O Cristianismo deu acesso à educação e saúde para os povos africanos. Mas sua aliança ao Colonialismo também transformou a sociedade, criando órfãos e idosos abandonados onde isso não existia antes. Não por acaso, a palavra em Sierra Leone para Cristãos e brancos era a mesma: “poto”. Aos poucos, o registro dos falares africanos levou ao surgimento da literatura escrita. Para os missionários, alfabetizar os nativos era habilitar seu contato com a Bíblia. Na teologia de grupo dos africanos, isso teve o efeito de transformar cada convertido ao Cristianismo em um propagador da nova fé, resultando numa explosiva cristianização dos povos ocidentais ao sul do Saara e na parte sul do continente. Conforme Livingstone anunciara, a economia se modificou em torno das missões: as plantas estrangeiras como cacau (América Central), café (Etiópia), tabaco (Américas), algodão (Índia) e cana-de-açúcar (Índia) fizeram partes da África serem regiões agrícolas proeminentes no início do séc. 20. Mas ao contrário do que ele previu, o novo sistema produziu a escravidão de africanos por outros africanos. O escravismo só foi efetivamente abolido com os movimentos republicanos após a 2ª Guerra Mundial.

Os primeiros grupos a aceitar o Cristianismo foram aqueles subjugados ou de baixa hierarquia. Leprosos, inválidos e doentes eram prontamente aceitos pelas missões e, logo, foram transformados em mestres alfabetizadores. Alguns célebres missionários foram Canon Apoio Kivebulaya (1866-1933), que trabalhou entre os pigmeus do Congo Belga, o bispo anglicano Samuel Ajayi Crowther (1809-1891), que produziu materiais escritos na línguas Yorubá, o profeta itinerante William Wade Harris (1860-1929), da Libéria, que converteu centenas de milhares na Costa do Marfim e na Costa do Ouro, fundando a Église Harriste (Igreja Harrista, Costa do Marfim) e a Twelve Apostles Church (Igreja dos Doze Apóstolos, Costa do Ouro). Em especial organizaram--se igrejas de orientação fortemente Pentecostal, como nos EUA, que enfatizavam a posse pelo Espírito Santo, cura, profecia, dom de falar por línguas e a livre confissão dos pecados. Algumas chegavam a incluir a circuncisão dos meninos entre suas práticas.

Em 1910, falava-se na possibilidade de cristianizar toda África em uma única geração. Não houve tanto sucesso assim quanto aos países islâmicos do leste, nem houve o desaparecimento das religiões nativas como se esperava.
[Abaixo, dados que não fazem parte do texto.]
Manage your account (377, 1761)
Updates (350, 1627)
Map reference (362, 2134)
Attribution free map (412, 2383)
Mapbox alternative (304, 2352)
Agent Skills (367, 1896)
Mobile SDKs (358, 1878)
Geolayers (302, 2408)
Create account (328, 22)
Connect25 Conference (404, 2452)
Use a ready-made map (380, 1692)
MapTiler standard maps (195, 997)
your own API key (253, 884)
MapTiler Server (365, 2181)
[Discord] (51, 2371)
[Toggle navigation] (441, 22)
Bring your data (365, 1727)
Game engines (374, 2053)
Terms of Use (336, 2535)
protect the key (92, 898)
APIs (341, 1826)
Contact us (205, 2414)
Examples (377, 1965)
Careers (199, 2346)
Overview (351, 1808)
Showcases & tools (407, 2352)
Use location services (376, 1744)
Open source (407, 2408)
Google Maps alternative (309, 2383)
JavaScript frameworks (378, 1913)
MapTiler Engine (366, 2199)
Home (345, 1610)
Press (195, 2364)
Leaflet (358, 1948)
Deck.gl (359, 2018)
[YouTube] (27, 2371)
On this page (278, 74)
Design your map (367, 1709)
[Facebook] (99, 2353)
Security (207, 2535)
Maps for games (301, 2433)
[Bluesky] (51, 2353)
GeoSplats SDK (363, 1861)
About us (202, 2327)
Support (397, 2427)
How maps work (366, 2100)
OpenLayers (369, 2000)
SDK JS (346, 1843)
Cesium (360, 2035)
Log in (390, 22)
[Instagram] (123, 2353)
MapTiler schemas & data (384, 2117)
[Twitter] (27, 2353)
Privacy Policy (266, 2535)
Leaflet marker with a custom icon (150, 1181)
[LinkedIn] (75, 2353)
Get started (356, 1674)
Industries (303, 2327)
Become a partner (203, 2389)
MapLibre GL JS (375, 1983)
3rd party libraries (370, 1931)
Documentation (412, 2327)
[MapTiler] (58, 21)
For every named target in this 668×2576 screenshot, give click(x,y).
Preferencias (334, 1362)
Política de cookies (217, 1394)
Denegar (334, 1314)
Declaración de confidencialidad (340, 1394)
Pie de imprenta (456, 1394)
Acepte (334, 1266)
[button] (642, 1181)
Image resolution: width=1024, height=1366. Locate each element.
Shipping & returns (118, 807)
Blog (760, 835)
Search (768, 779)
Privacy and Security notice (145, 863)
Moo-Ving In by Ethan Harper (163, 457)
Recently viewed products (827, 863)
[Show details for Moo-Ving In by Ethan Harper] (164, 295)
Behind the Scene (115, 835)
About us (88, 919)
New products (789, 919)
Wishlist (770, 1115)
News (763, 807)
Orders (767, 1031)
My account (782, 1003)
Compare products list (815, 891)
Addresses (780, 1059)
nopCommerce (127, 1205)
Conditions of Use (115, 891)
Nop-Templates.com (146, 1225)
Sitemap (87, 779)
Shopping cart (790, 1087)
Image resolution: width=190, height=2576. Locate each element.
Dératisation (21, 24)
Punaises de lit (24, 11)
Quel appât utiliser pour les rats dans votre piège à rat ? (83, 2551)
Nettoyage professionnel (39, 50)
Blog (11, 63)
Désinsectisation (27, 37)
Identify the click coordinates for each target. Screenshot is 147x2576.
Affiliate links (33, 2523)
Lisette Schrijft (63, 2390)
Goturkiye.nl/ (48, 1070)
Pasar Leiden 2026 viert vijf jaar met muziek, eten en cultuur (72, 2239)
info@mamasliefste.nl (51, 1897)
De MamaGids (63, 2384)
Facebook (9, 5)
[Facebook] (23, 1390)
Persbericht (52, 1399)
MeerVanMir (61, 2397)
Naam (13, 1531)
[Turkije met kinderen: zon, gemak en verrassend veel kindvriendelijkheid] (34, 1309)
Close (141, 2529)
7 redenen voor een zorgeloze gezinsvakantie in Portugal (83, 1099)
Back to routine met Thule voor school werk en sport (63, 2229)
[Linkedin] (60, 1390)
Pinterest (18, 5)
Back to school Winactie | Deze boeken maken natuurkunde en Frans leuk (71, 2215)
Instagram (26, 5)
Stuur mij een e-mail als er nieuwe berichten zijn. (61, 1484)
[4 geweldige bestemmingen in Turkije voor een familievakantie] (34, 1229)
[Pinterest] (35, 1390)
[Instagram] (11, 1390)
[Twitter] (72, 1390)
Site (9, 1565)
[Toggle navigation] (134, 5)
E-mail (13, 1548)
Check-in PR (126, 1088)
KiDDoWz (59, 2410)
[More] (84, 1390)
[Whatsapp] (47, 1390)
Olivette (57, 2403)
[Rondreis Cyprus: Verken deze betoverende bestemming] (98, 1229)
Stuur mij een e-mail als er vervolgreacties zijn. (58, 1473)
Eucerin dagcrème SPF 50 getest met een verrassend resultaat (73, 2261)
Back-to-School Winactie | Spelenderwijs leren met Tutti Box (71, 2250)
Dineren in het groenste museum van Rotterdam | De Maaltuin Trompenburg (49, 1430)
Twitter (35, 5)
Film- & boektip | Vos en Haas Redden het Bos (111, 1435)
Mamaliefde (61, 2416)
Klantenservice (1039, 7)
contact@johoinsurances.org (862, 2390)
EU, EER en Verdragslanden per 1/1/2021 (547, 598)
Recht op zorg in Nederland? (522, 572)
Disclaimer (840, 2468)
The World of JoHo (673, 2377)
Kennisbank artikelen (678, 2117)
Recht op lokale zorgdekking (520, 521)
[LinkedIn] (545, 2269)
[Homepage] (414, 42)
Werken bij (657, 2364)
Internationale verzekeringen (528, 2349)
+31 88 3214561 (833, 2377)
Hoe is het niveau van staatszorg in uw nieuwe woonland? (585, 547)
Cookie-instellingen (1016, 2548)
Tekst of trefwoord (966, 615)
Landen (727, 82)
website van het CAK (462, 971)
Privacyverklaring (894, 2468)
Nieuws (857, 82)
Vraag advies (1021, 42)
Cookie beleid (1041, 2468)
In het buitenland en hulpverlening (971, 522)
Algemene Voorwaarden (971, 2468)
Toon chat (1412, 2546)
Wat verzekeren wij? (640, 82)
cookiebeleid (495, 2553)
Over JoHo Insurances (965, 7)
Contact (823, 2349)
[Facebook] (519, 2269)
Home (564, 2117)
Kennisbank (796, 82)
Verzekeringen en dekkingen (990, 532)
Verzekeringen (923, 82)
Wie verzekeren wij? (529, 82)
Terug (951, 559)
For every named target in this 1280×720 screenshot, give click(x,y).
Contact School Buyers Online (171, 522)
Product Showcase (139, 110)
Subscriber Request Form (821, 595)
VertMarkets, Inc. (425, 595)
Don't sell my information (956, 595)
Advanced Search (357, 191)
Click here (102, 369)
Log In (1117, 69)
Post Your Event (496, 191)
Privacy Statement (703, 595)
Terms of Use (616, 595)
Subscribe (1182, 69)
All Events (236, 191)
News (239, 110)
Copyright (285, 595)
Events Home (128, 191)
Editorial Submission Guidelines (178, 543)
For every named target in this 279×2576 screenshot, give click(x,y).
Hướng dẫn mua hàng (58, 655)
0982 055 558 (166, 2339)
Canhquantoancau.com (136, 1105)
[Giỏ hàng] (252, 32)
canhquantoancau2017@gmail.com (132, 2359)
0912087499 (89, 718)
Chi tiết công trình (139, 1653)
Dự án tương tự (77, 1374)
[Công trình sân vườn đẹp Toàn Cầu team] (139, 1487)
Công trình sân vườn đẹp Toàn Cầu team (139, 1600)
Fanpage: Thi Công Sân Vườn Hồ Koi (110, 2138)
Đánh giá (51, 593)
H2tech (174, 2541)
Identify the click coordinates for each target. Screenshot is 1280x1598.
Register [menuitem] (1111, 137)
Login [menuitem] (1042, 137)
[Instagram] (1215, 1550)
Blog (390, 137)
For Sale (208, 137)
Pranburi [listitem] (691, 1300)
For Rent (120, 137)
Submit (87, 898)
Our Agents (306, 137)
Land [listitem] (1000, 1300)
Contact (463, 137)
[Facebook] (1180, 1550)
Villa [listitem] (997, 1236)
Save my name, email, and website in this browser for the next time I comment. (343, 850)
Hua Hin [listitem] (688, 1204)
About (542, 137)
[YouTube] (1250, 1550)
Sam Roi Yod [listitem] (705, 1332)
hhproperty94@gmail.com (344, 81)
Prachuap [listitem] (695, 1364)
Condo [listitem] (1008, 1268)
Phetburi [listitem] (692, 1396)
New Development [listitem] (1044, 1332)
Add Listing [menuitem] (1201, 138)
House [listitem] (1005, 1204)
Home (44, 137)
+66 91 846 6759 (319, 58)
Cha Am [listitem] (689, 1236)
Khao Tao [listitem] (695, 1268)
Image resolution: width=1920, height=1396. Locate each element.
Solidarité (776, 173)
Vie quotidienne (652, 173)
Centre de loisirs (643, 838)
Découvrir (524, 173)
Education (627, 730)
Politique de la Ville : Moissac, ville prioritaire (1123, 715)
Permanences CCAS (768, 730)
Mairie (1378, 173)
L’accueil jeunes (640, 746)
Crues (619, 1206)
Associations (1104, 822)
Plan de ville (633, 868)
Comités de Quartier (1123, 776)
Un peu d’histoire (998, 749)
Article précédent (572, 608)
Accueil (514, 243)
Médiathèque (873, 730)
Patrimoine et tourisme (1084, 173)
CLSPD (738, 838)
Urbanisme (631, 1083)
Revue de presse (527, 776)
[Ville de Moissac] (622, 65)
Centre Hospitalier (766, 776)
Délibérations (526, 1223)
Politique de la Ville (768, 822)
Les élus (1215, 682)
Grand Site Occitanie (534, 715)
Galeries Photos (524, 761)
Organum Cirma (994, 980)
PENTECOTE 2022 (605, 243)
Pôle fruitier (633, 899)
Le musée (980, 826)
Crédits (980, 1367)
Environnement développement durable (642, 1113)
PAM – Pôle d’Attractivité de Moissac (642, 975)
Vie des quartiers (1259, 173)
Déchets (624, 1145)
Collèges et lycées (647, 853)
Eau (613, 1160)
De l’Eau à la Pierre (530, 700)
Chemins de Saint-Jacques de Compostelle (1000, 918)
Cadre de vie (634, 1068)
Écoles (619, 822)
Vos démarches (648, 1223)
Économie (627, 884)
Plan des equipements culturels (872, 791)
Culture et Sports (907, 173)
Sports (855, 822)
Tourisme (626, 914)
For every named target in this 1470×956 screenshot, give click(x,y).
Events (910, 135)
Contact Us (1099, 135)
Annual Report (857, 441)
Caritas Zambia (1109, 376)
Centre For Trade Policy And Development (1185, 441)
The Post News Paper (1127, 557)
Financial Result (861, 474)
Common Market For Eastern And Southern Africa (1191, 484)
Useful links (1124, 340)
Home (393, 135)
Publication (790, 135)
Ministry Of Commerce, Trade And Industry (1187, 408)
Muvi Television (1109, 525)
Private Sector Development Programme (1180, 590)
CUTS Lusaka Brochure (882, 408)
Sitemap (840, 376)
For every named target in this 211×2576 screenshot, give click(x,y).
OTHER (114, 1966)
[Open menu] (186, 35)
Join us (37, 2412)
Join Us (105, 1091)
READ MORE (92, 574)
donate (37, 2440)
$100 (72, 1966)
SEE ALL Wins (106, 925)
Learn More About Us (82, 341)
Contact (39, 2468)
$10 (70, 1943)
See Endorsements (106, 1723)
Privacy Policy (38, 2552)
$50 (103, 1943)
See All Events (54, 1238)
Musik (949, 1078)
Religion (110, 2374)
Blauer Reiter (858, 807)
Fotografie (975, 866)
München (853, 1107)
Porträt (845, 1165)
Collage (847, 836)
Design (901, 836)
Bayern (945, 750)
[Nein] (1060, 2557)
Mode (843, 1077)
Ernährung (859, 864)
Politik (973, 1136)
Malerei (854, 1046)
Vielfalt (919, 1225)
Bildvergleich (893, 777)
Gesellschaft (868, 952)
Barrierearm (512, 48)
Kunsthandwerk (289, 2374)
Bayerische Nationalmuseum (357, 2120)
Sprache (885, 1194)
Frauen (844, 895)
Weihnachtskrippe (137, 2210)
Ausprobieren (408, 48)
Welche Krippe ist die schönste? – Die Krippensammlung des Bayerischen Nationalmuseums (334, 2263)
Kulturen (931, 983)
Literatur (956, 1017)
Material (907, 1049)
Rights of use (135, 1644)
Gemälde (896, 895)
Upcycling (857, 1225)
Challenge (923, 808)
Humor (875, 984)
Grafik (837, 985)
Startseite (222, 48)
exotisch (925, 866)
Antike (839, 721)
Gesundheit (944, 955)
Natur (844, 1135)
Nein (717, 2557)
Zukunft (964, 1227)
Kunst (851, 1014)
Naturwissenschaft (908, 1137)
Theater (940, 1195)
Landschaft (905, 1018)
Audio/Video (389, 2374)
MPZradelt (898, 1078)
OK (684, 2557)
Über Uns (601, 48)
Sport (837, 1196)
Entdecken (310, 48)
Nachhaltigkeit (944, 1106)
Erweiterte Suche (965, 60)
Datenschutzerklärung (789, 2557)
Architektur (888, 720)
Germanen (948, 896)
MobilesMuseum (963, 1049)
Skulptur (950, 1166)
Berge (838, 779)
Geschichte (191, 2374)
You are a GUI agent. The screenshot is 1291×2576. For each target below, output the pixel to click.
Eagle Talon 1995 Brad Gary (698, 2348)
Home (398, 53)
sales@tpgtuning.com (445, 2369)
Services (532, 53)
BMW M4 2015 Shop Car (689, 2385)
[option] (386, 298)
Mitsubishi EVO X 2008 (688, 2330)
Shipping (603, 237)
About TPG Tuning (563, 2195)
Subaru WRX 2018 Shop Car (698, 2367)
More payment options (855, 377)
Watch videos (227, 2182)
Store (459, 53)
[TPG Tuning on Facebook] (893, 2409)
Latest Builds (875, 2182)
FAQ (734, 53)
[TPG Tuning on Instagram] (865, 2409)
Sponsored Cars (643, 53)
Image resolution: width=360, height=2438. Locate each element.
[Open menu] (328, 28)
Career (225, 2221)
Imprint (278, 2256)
Uma das mais notáveis igrejas unindo elementos Cristãos e nativos foi a Musama Disco Christo (1923-), que se desligou a partir de igreja Metodista. Seu fundador intitulou-se fundador de uma linhagem de direito divino, chamando a esposa de rainha-mãe. A igreja até possui uma língua própria. Os números de Cristãos saltaram de 10 milhões (1900) para 143 milhões (1970) e depois 393 milhões (2000). Estima-se que 1 em cada 5 africanos seja Cristão, concentrados no oeste e sul do continente. Hoje, a África é um exportador de pregadores protestantes, que constituem a maioria dos pastores em atividade na Europa.

BRASIL

Uma ligação entre os negros e o Cristianismo brasileiro ocorreu ainda em terras africanas, durante a época do escravismo. No Congo e Moçambique, enquanto colônias portuguesas, a Igreja Católica implantou a devoção a Nossa Senhora do Rosário. Em muitos aspectos seu culto foi ligado à deusa-orixá das águas, pois segundo a mitologia afro, uma imagem de Nossa Senhora do Rosário emergiu das águas (não se sabe se no Congo ou em Moçambique) ao som de tambores africanos. Sendo ambos países de onde provinham escravos, muitos negros chegaram ao Brasil no séc. 18 já cristianizados, expressando a devoção à santa-mãe. Esses escravos católicos se concentraram sobretudo no interior de Minas Gerais. Posteriormente, com o estabelecimento do santuário de Nossa Senhora Aparecida em São Paulo, formado ao redor de uma imagem-ícone de Nossa Senhora da Conceição que perdeu a pintura e escureceu sob as águas do rio Paraíba do Sul, a Igreja Católica do séc. 19 esforçou-se para associar as duas figuras e assim arrebanhar os escravos alforriados. Em muitos lugares, Nossa Senhora Aparecida é mesmo entendida como uma santa negra. Outras figuras como São Benedito (o mouro)², santo Siciliano negro do séc. 16, também foram focos de atração para os negros a partir da metade do séc. 19, sobretudo nas regiões mineradoras de Minas Gerais, Paraíba, Goiás e Mato Grosso. Em diversos lugares, o culto de Nossa Senhora do Rosário até a re-denominou Nossa Senhora Quilombola, com uma Comunhão feita usando pão e vinho (tradição Cristã), mas também alimentos rituais dos Orixás, atabaques e dança dos sacerdotes.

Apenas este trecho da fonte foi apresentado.